For years now, Siri has felt like the weak link in Apple’s otherwise slick ecosystem. While ChatGPT, Gemini, and even Alexa have surged ahead, Apple’s voice assistant has mostly stood still, promising big things but never actually fulfilling them.
That’s finally starting to change, however, as Apple and Google have entered into a long-term partnership where Siri will be powered by Gemini.
As someone who’s used Gemini on Android for months now, this is genuinely exciting. But confirmation alone isn’t enough. If Apple wants this to be the Siri reset iPhone users have been waiting for, here are five things I really want to see when it finally arrives.
1. A Siri that can actually hold a conversation
Right now, Siri still feels transactional. You ask a question, you get an answer, and the conversation ends. Ask a follow-up, and it’s a coin toss whether Siri remembers what you were talking about in the first place.
If Apple is plugging Gemini into Siri, that has to change. Gemini already handles conversational context well. It understands follow-ups, clarifications, and vague human language without needing you to repeat yourself like a robot.
If I ask for restaurant recommendations and then say “book the second one,” Siri should just get it. In 2026, with AI assistants capable of booking flights a reality, this should be the bare minimum for a Gemini-powered Siri.

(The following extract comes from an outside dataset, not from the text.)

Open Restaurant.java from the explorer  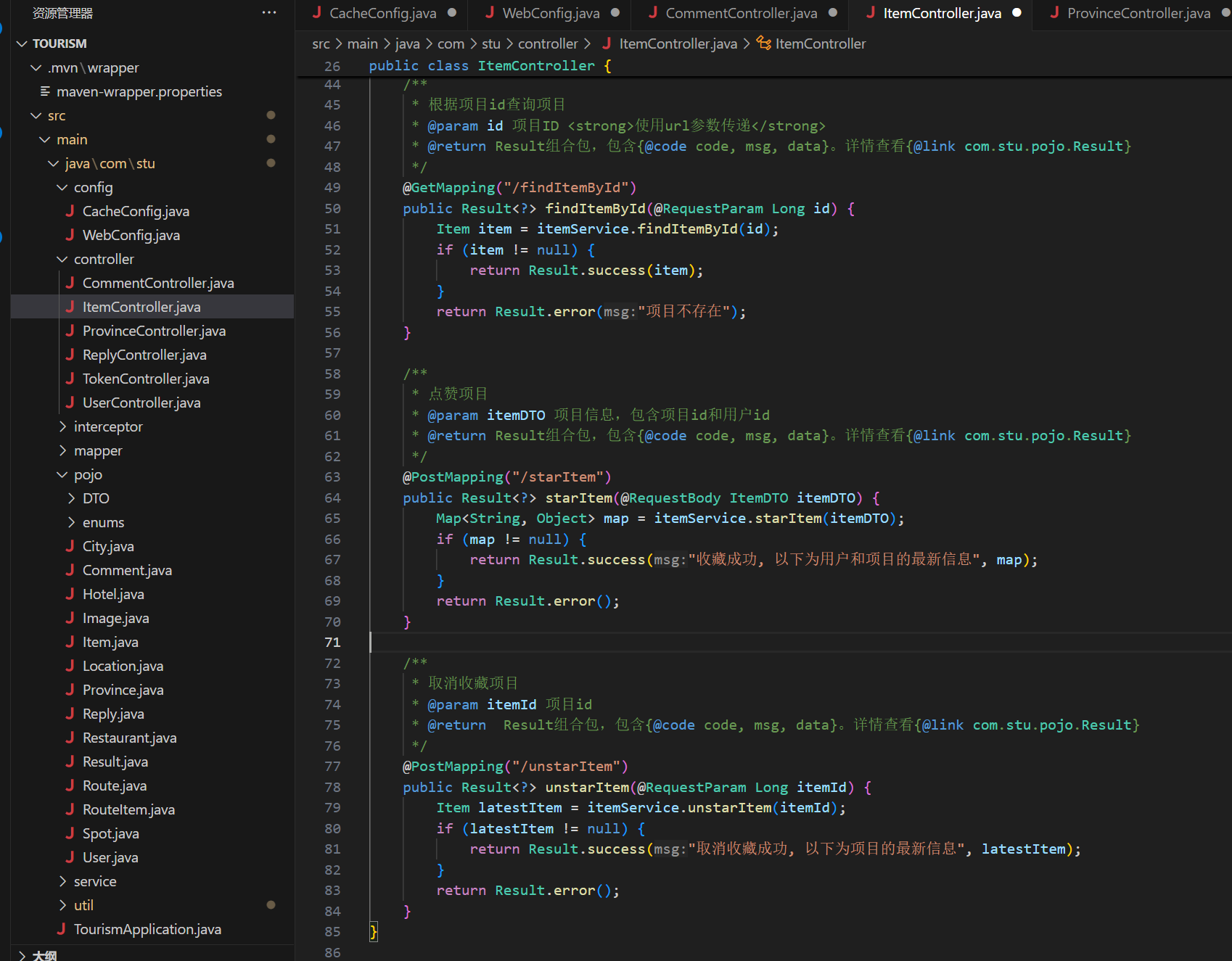click(129, 738)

2. Real help with real tasks
Siri has always been fine at trivia and timers, and while that was enough in 2011, it’s not anymore.
A Gemini-powered Siri should help you do things, not just answer questions you could simply use Google Search for. Planning trips, summarizing emails, organizing your day, and making sense of information across apps should all be on the table, and I genuinely think that’s the absolute minimum.
Gemini already does this in apps like Gmail, which is why my expectations are high. If Siri can’t help me plan a weekend away using my calendar, messages, and location data, then something’s gone wrong.
This is Apple’s chance to turn Siri into a genuine personal assistant, and I’m hoping once Gemini enters the fray, it’ll just be the beginning of a Google AI-powered iPhone capable of streamlining my life.
3. Intelligence without ignoring privacy
Apple leaning on Google for AI will understandably make some people nervous. Privacy is still Apple’s biggest selling point, and it cannot afford to fumble that trust now, especially when it’s the main reason the company has gotten away with being behind in the AI race for so long.
The good news is Apple has already laid the groundwork with on-device processing and Private Cloud Compute. The Gemini-powered Siri needs to feel just as safe with clear explanations of what data is used, when it leaves your device, and how it’s protected.
The experience should feel private by default, not something you need to opt out of, and if Apple gets this right, it could end up being the most privacy-conscious AI assistant on the market.
4. Memory, memory, memory
In my opinion, memory is one of the most important features of any AI chatbot, and if you live in the UK like me, you’ll know Google still hasn’t fully launched Gemini’s memory functionality across the pond.
I’m hoping Apple’s Gemini-powered Siri can remember everything I do on my device while still operating within Apple’s industry-leading privacy bubble.
I know I’ve mentioned memory across multiple sections in this article, but I truly believe Apple could win the hearts of every AI-sceptic if it were able to create the ultimate personal assistant in your pocket – one that’s capable of remembering where you had breakfast, when your next meeting is, and what the last movie you saw at the cinema was.
Apple can play into its privacy-first approach to make AI memory impressive rather than creepy, and if it does, I’ll be convinced about Apple Intelligence again.
5. Siri that finally understands the Apple ecosystem
Siri never actually feels connected to your experience on an Apple device. For years, it has just been an extra on top of iOS or iPadOS, which often feels like a gimmick more than a useful tool.
A Gemini-powered Siri should understand that your iPhone, Mac, iPad, Watch, and Apple TV are all part of the same life. Context should carry over between devices, and everything should sync seamlessly.
If I start a conversation on my iPhone, I should be able to continue it on my Mac without starting from scratch. If Siri knows what I’m doing on one device, it should use that knowledge on another.
This is where Apple can really shine. No one else controls hardware, software, and services the way Apple does. A smarter Siri should finally bring all of that together.
The Siri we’ve been waiting for is just around the corner
Apple confirming a Gemini-powered Siri is a big deal, but it’s also an admission that the company needs to do better. Apple knows it fell behind, but 2026 could be the year it rectifies the wrongs.
If Apple nails these five things, Siri could go from being a punchline to being one of the best AI assistants you can use. Not because it’s the flashiest, but because it’s the most useful in everyday life.
After years of waiting, iPhone users deserve nothing less.